◆ **What to produce**
Quote the Wyrd Sisters review below word for word, from "Wyrd Sisters by" to "away the past.", including both.

◆ **Text**
┄┄┄┄┄┄
What I've Finished Reading

Wyrd Sisters by Terry Pratchett:

Granny had never had much time for words. They were insubstantial. Now she wished that she had found the time. Words were indeed insubstantial. They were as soft as water, but they were also as powerful as water and now they were rushing over the audience, eroding the levees of veracity, and carrying away the past.

That's us down there, she thought. Everyone knows who we really are, but the things down there are what they'll remember - three gibbering old baggages in pointy hats. All we've ever done, all we've ever been, won't exist anymore.

So Terry Pratchett just keeps getting better. Wyrd Sisters is a hilarious and affectionate parody of all things Shakespeare and a pointed meditation on the Ethics of Tudor Propaganda (and magic, and fiction as a species of magic), interrupted at intervals by Nanny Ogg singing an off-color song about the superior natural defenses of the hedgehog. It also might be Pratchett's most successfully character-driven comedy yet? I don't know; that's hard to judge. But the interplay among the three witches, and their genuine friction and friendship with each other, is a potentially inexhaustible well of enjoyment. I wish Wyrd Sisters were a sitcom, or a podcast, so that I could listen to three episodes a day for the rest of my life. Personally, I could have done with fewer jokes about how flat-chested Magrat is, but there's enough here to more than make up for it. There is also a memorable cameo by DEATH, as himself, suffering a rare bout of stage fright. It's always a pleasure to see you again, Death, even under circumstances as meta as these <3. Pratchett has all the chops he needs to pull of the Shakespeare parody: critical, lyrical, and bawdy. This is one of those books that make me fleetingly angry with myself for not reading them twenty years ago, just because I can see what a good friend they would have been to me during that time. But you know how time is. I read it now instead, and that has to be good enough.
┄┄┄┄┄┄
◆ **Information shown**
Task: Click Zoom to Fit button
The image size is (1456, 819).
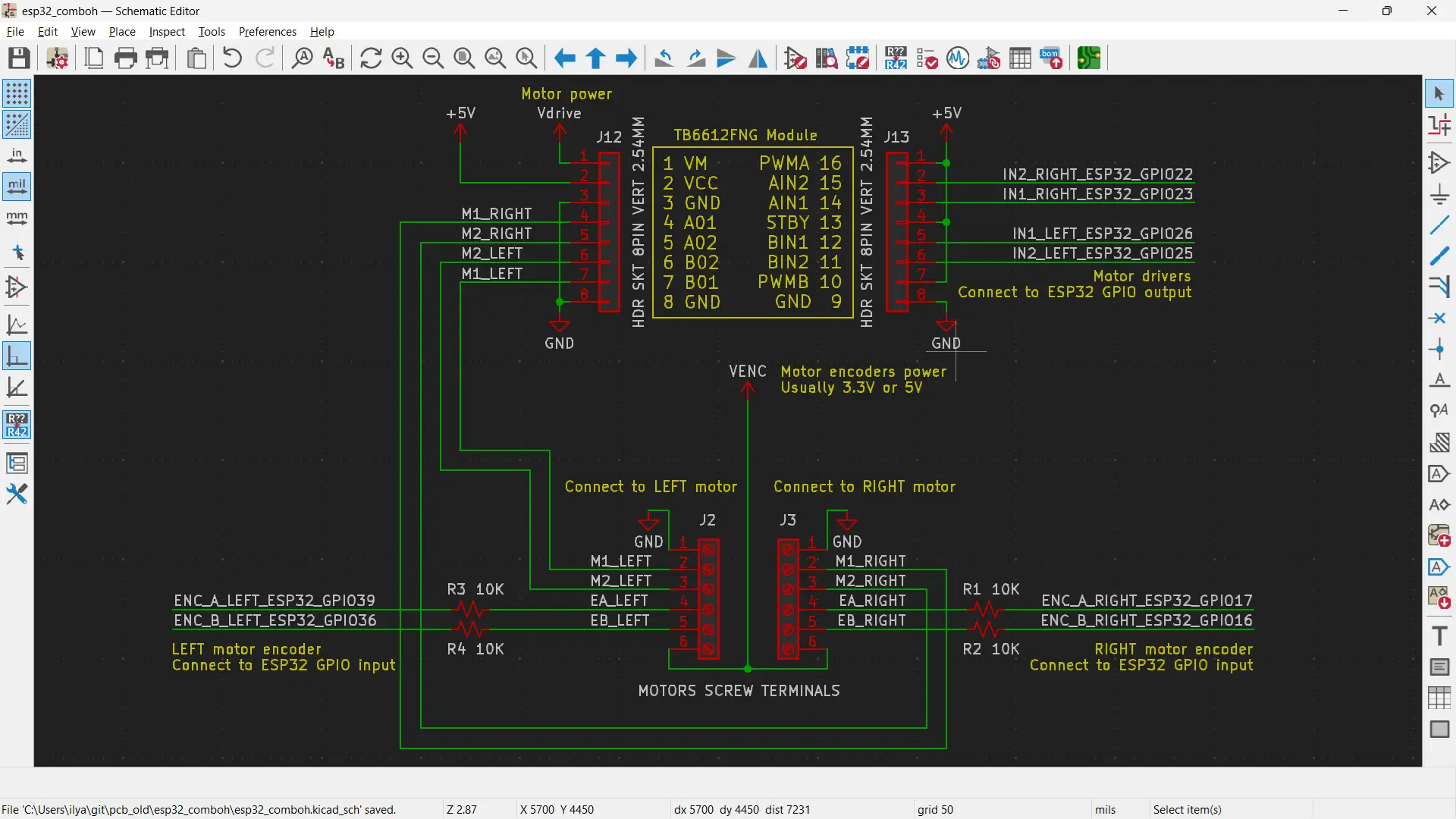Action: (x=464, y=58)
┄┄┄┄┄┄
◆ **The output**
Wyrd Sisters by Terry Pratchett:

Granny had never had much time for words. They were insubstantial. Now she wished that she had found the time. Words were indeed insubstantial. They were as soft as water, but they were also as powerful as water and now they were rushing over the audience, eroding the levees of veracity, and carrying away the past.